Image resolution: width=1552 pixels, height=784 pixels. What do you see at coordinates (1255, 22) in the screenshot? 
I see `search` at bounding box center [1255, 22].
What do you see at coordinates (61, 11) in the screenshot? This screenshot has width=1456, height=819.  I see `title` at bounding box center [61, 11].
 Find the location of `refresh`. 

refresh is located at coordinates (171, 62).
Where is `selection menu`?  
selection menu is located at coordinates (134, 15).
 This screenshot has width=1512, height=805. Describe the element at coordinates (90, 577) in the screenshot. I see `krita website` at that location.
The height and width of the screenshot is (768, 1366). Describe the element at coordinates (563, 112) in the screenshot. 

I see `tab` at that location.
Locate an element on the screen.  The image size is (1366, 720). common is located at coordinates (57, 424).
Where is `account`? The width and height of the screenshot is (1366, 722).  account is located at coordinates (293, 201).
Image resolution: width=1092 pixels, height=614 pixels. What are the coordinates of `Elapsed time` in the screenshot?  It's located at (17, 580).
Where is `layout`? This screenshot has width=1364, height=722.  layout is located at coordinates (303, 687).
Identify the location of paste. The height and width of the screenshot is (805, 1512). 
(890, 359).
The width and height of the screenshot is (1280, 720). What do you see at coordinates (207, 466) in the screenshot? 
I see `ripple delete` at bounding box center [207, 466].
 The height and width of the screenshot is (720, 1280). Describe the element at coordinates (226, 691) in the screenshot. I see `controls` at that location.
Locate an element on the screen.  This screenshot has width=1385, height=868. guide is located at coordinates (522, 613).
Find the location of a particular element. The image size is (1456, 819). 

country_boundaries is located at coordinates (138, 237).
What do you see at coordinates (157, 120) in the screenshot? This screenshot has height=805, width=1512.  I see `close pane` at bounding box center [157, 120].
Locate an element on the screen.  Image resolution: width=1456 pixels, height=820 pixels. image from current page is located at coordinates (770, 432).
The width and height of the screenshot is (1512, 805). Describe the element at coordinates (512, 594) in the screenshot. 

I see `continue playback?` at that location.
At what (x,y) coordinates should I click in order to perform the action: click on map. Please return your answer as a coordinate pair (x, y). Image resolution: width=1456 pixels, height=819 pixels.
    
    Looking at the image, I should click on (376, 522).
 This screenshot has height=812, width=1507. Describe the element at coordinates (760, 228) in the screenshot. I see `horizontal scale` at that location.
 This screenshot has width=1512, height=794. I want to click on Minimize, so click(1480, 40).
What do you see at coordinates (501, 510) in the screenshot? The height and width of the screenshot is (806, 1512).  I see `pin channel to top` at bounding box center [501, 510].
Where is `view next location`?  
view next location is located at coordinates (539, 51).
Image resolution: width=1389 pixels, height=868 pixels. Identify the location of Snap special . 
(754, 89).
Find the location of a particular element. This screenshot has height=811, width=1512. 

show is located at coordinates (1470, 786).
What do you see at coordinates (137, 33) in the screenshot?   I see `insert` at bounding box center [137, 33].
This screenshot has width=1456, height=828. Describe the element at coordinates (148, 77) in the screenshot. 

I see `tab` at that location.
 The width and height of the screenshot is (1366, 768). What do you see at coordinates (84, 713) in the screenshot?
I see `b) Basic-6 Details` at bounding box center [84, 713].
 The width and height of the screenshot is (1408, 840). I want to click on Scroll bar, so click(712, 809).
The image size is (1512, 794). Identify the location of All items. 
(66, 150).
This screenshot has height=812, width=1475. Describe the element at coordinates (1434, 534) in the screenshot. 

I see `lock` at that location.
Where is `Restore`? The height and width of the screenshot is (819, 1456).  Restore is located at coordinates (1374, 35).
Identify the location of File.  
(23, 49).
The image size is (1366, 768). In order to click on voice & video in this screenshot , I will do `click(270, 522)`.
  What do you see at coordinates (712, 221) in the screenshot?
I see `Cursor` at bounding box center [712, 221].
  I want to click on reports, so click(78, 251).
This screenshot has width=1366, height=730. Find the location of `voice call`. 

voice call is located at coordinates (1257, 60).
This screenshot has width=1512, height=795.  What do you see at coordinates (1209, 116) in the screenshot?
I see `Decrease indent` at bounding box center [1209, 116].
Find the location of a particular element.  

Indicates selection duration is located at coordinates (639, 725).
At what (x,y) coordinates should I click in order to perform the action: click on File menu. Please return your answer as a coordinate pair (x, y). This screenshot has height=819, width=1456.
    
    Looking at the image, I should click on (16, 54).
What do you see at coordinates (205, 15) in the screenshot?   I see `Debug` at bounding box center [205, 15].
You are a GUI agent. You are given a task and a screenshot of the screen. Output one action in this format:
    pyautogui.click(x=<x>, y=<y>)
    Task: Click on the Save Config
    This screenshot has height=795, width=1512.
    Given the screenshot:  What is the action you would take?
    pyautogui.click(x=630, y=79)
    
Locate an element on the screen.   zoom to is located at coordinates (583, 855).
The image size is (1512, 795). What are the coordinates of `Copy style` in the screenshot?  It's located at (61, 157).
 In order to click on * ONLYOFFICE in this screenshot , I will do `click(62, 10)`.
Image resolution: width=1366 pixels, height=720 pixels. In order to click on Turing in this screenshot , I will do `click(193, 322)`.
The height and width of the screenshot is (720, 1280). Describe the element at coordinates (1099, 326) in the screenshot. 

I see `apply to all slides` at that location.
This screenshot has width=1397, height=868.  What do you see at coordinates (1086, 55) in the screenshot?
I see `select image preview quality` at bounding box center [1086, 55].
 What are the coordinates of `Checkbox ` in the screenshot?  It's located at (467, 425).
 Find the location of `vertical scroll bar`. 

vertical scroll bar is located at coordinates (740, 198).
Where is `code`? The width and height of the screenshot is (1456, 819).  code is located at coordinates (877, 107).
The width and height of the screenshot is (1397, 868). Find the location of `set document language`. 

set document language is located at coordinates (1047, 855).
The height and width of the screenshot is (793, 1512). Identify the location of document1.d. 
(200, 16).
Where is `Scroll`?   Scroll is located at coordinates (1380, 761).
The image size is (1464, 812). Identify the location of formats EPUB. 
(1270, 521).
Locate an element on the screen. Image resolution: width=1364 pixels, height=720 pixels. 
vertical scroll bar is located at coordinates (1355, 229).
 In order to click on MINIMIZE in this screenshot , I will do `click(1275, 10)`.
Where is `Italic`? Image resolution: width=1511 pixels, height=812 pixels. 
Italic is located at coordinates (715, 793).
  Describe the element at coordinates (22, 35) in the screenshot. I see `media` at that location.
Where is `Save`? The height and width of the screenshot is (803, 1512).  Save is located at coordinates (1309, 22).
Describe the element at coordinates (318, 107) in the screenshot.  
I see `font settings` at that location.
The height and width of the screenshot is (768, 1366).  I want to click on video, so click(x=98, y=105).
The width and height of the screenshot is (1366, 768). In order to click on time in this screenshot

--- What needs to be done ---
Reproduce verbatim the part of the data that opens with the line containing "What do you see at coordinates (137, 33)" and closes with the line containing "The width and height of the screenshot is (1408, 840).", including both of those lines.

--- Result of this task ---
What do you see at coordinates (137, 33) in the screenshot?   I see `insert` at bounding box center [137, 33].
This screenshot has width=1456, height=828. Describe the element at coordinates (148, 77) in the screenshot. 

I see `tab` at that location.
 The width and height of the screenshot is (1366, 768). What do you see at coordinates (84, 713) in the screenshot?
I see `b) Basic-6 Details` at bounding box center [84, 713].
 The width and height of the screenshot is (1408, 840). I want to click on Scroll bar, so click(712, 809).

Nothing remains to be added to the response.